Extracted data →

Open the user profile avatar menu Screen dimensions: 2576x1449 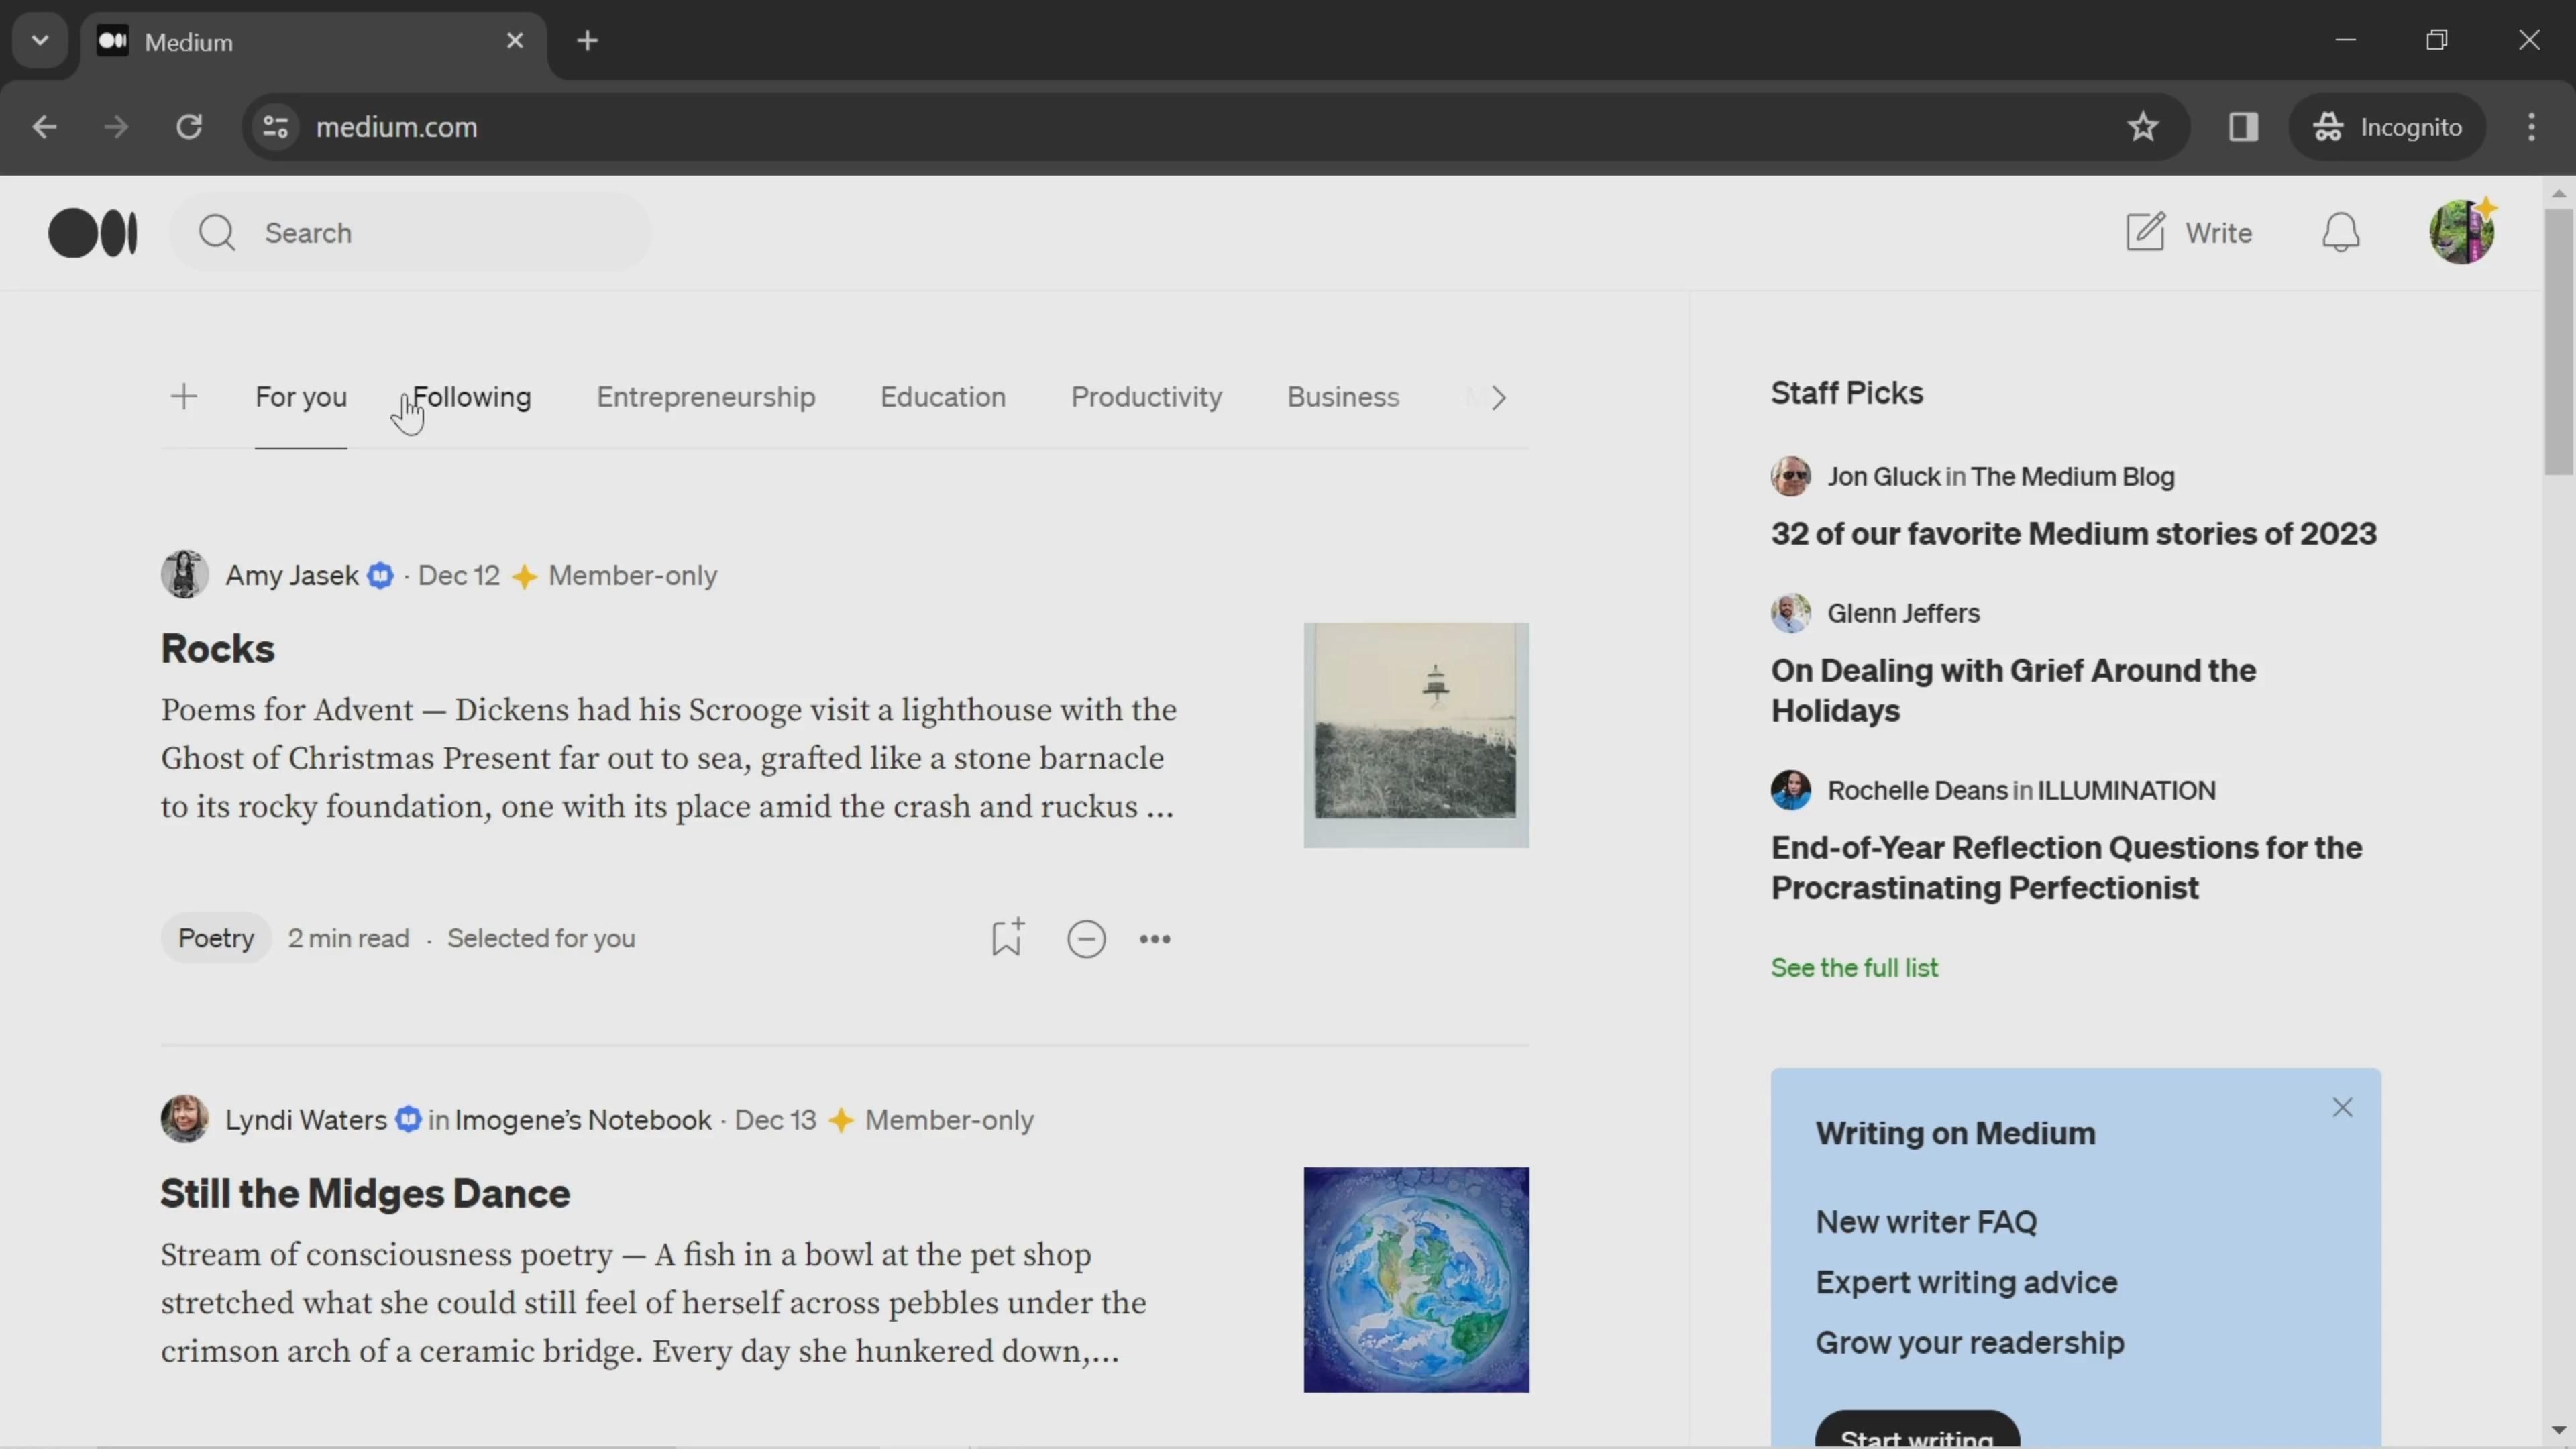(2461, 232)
--
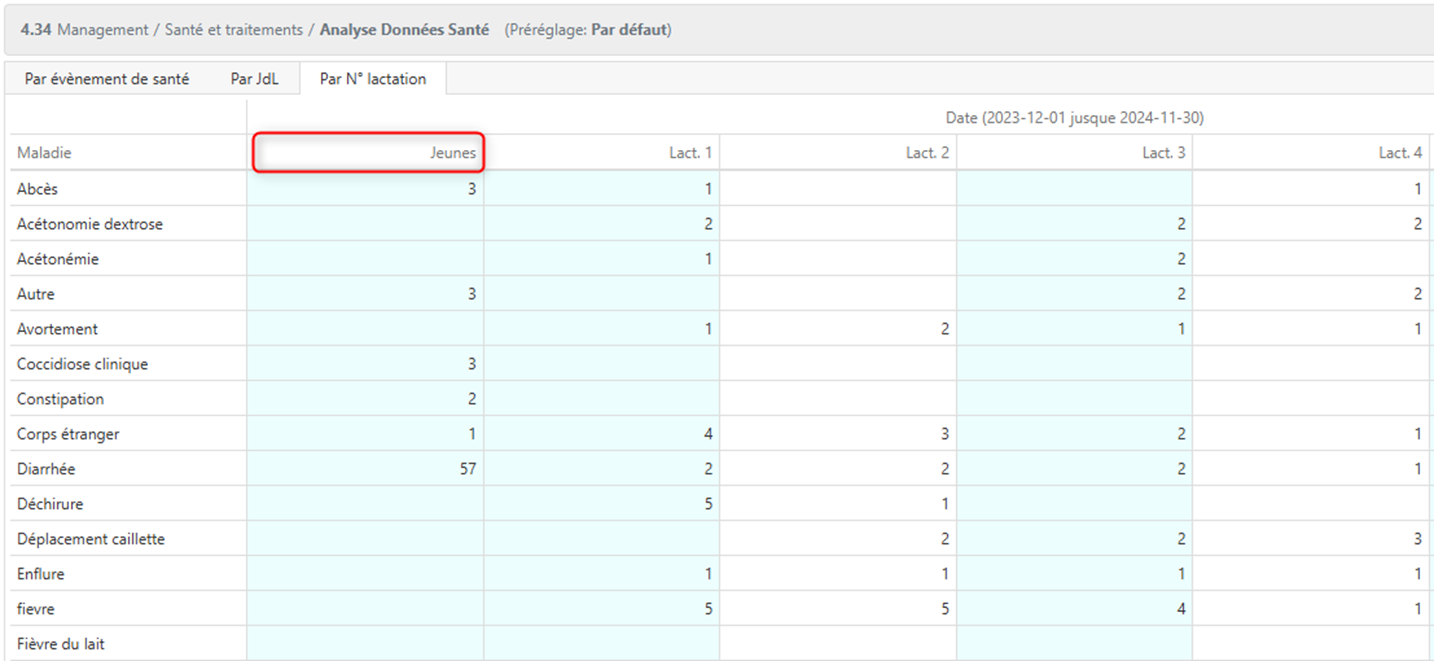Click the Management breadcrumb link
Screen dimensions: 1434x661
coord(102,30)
---
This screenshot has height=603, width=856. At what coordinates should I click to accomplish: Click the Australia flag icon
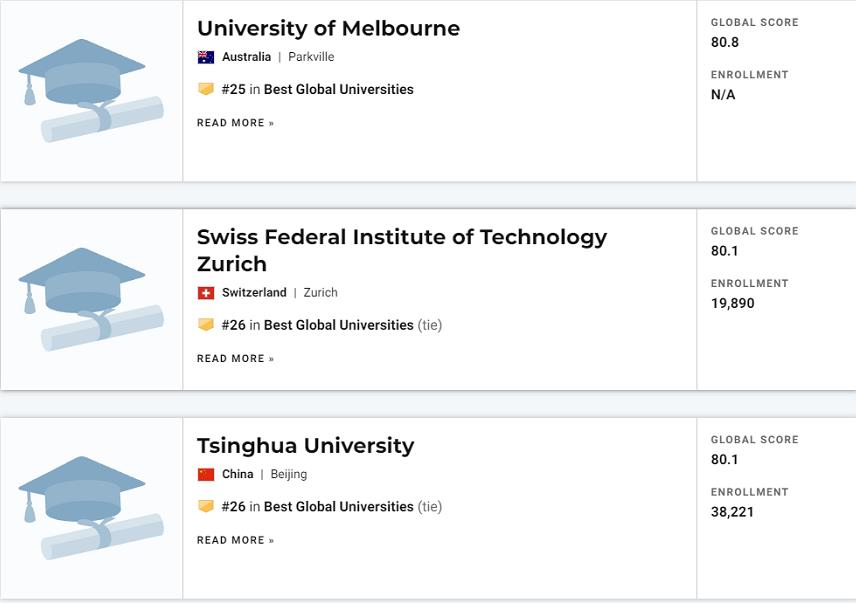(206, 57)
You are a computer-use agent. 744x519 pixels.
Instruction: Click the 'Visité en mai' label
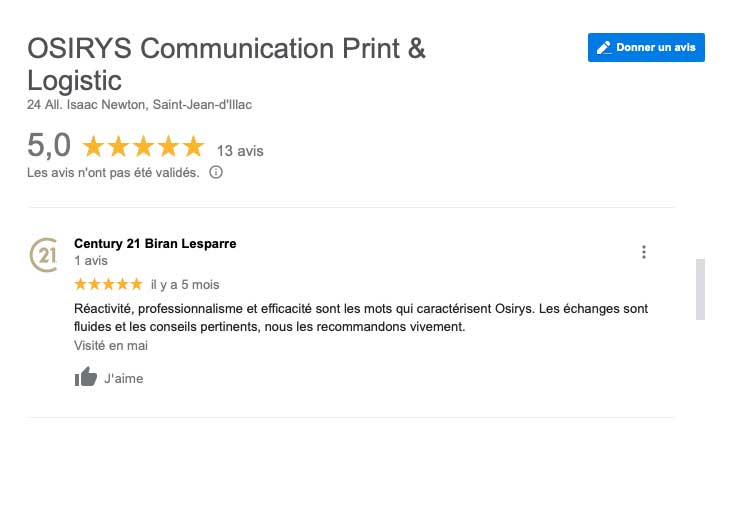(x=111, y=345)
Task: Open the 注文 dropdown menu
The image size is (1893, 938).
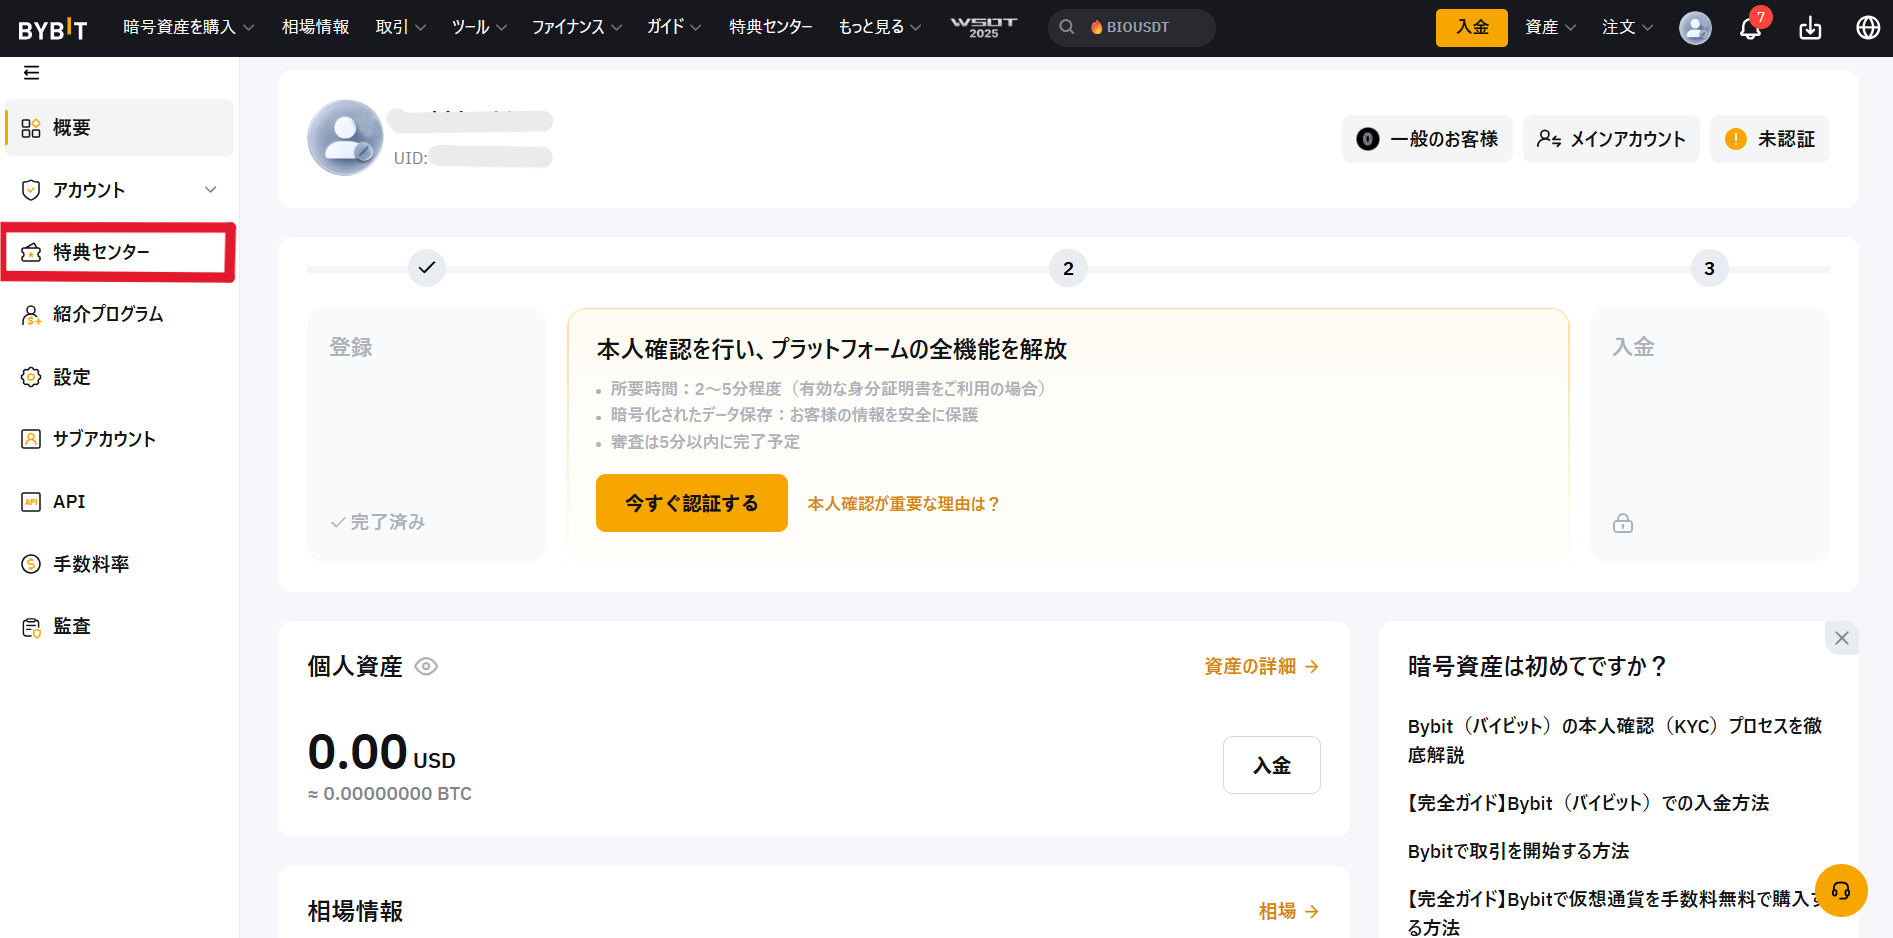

Your goal → Rewrite the data starting at the line containing "Task: Open the 注文 dropdown menu" and ending at the line containing "The image size is (1893, 938).", with "dropdown menu" changed to "drop-down list" and everything else left the same.

The response →
Task: Open the 注文 drop-down list
The image size is (1893, 938).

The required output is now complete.